相手が1人であれば調整はシンプルだ。現実に起こっている出来事と、相手の捉えている現実を兆羽させれば良いからだ。シンプルな調和であれば、それを成し遂げるために私の意図を強く出してもそれほど問題はない。意図の強弱を1人の相手に合わせていれば調和が保てるからだ。

しかし相手が複数となると話しは複雑になる。現実に起こっている1つの出来事に対して、複数の人間がそれぞれ異なった現実を捉えるからだ。(芥川の「薮の中」と同じだ)。複数の人間の間の現実の捉え方を調整し、さらにその捉え方と現実に起こっている出来事を調和させねばならないからだ。

こうなると私の意図はちょっと出しにくくなる。複数の人間に同じように受け取られることはまずないからだ。ある人にとっては良く見える意図が、他の人にとっては悪意に見えることもある。出来事を調整するに当たって意図を働かせれば、どこかからは不満が出てくる。これは仕方のないことである。

そのような不満に対抗できる唯一の手段は、手に入れた情報から自分の利益を得ようとしないことである。少なくとも、自分の利益は最後に考えることだ。結果、情報が集まれば集まるほど自分が利益を得ることは出来なくなる。でも不思議なことに自分が利益を得ないということが、情報が集まってくる理由にもなる。私に話しても、その情報を私的に利用しないと安心できるからである。

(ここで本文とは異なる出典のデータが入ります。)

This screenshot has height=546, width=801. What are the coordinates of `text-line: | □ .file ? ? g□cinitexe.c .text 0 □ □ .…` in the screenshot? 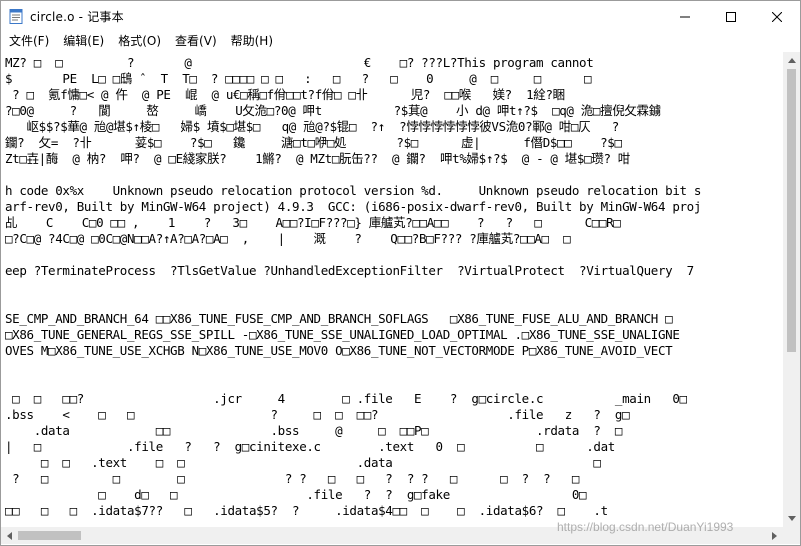 It's located at (310, 446).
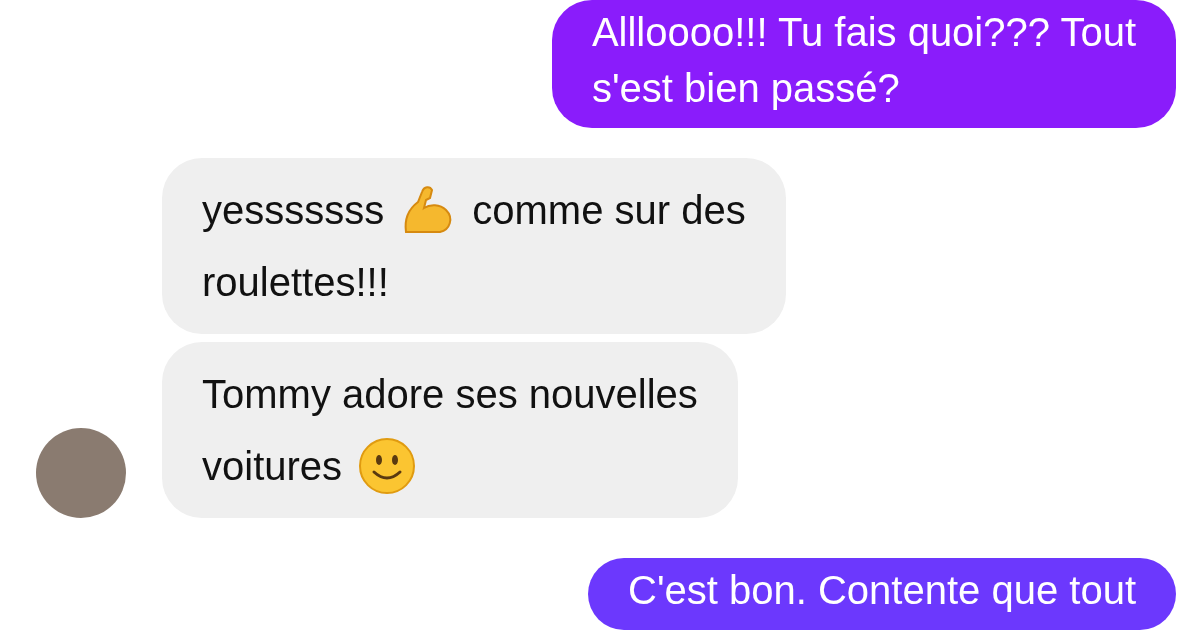 Image resolution: width=1200 pixels, height=630 pixels. I want to click on message-text: comme sur des, so click(609, 210).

そういう訳で、情報はどんどん集まり、そのぶん自分の利益を追求できないという、この社会の常識とはちょっと違った事態が起こることになる。じゃあお前はそこから何も得ていないのかというとそんなことはない。利益と連動しない信頼関係を手に入れることが出来る。そういった信頼関係は私にとってはけっこう大事なものである。